Gossypol in cottonseed increases the fitness cost of resistance to Bt cotton in pink bollworm

Authors: CARRIERE, YVES - University Of Arizona; YELICH, ALEX - University Of Arizona; DEGAIN, BEN - University Of Arizona; HARPOLD, VIRGINIA - University Of Arizona; UNNITHAN, GOPALAN - University Of Arizona; KIM, JAE - Monsanto Company; Mathew, Lolita; HEAD, GRAHAM - Monsanto Company; RATHORE, KEERTI - Texas A&M University; Fabrick, Jeffrey; TABASHNIK, BRUCE - University Of Arizona

Submitted to: Crop Protection
Publication Type: Peer Reviewed Journal
Publication Acceptance Date: 8/8/2019
Publication Date: 8/9/2019
Publication URL: https://handle.nal.usda.gov/10113/6570100
Citation: Carriere, Y., Yelich, A.J., Degain, B., Harpold, V.S., Unnithan, G.C., Kim, J.H., Mathew, L.G., Head, G.P., Rathore, K.S., Fabrick, J.A., Tabashnik, B.E. 2019. Gossypol in cottonseed increases the fitness cost of resistance to Bt cotton in pink bollworm. Crop Protection. 126. https://doi.org/10.1016/j.cropro.2019.104914.
DOI: https://doi.org/10.1016/j.cropro.2019.104914

Interpretive Summary: Although transgenic crops producing insecticidal proteins from the bacterium Bacillus thuringiensis (Bt) provide many benefits and are widely used, pest resistance to such Bt crops threatens to reduce their continued efficacy. Two major strategies are currently used to delay resistance to Bt crops, including the use of two or more Bt proteins with different modes of action (pyramid strategy) and the simultaneous planting of non-Bt crops with Bt crops to produce an excess of Bt-susceptible insects that can mate with rare resistant individuals produced from Bt fields (refuge strategy). However, additional strategies are needed to extend the life of currently available and/or new Bt proteins and to delay the onset of pest resistance to Bt crops. Here, we test a third possible strategy to delay Bt resistance that involves the manipulation of fitness costs associated with Bt resistant insect populations. Specifically, we tested whether the plant defensive compound gossypol in cottonseed increases costs associated with resistance to Bt toxin Cry1Ac in pink bollworm (Pectinophora gossypiella), a cosmopolitan pest that feeds primarily on cottonseed. Our results show that higher gossypol concentrations in cottonseed increase the fitness cost affecting pink bollworm survival. Hence, designing insecticidal crops and refuge plants that exploit the vulnerability of resistant insects to plant defensive compounds could improve resistance management.

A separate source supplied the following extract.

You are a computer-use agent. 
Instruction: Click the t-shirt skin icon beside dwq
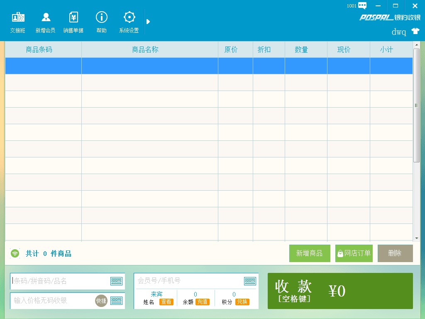point(415,31)
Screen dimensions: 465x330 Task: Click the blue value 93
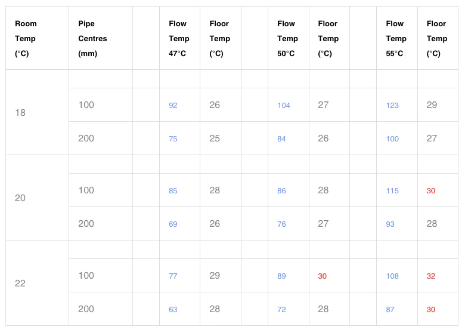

Technical Abstract: Fitness costs of resistance to Bacillus thuringiensis (Bt) toxins can delay or counter the evolution of insect resistance to transgenic Bt crops. Here we tested the hypothesis that the plant defensive compound gossypol in cottonseed increases costs associated with resistance to Bt toxin Cry1Ac in pink bollworm (Pectinophora gossypiella), a cosmopolitan pest that feeds primarily on cottonseed. Previous work showed pink bollworm resistance to Cry1Ac produced by Bt cotton is associated with mutations disrupting a gene encoding a cadherin protein that binds Cry1Ac in susceptible larvae. We used larvae from two strains of pink bollworm, each harboring an intermediate frequency of a different cadherin allele linked with resistance. We tested larvae from both strains on two types of non-Bt cotton that differed nine-fold in the gossypol concentration in their seeds: a transgenic cultivar engineered for low gossypol production and its untransformed parental cultivar. After 10 days of larval feeding on bolls, the resistance allele frequency was significantly lower in larvae from the conventional cotton than transgenic cotton. These results imply the higher gossypol concentration in the conventional cottonseed increased the fitness cost affecting survival. Using a population genetics model, we estimated this increase in survival cost was at least 32%. We also detected a recessive fitness cost reducing larval weight in both strains of pink bollworm that did not differ between the two cotton cultivars. Designing insecticidal crops and refuge plants that exploit the vulnerability of resistant insects to plant defensive compounds could improve resistance management.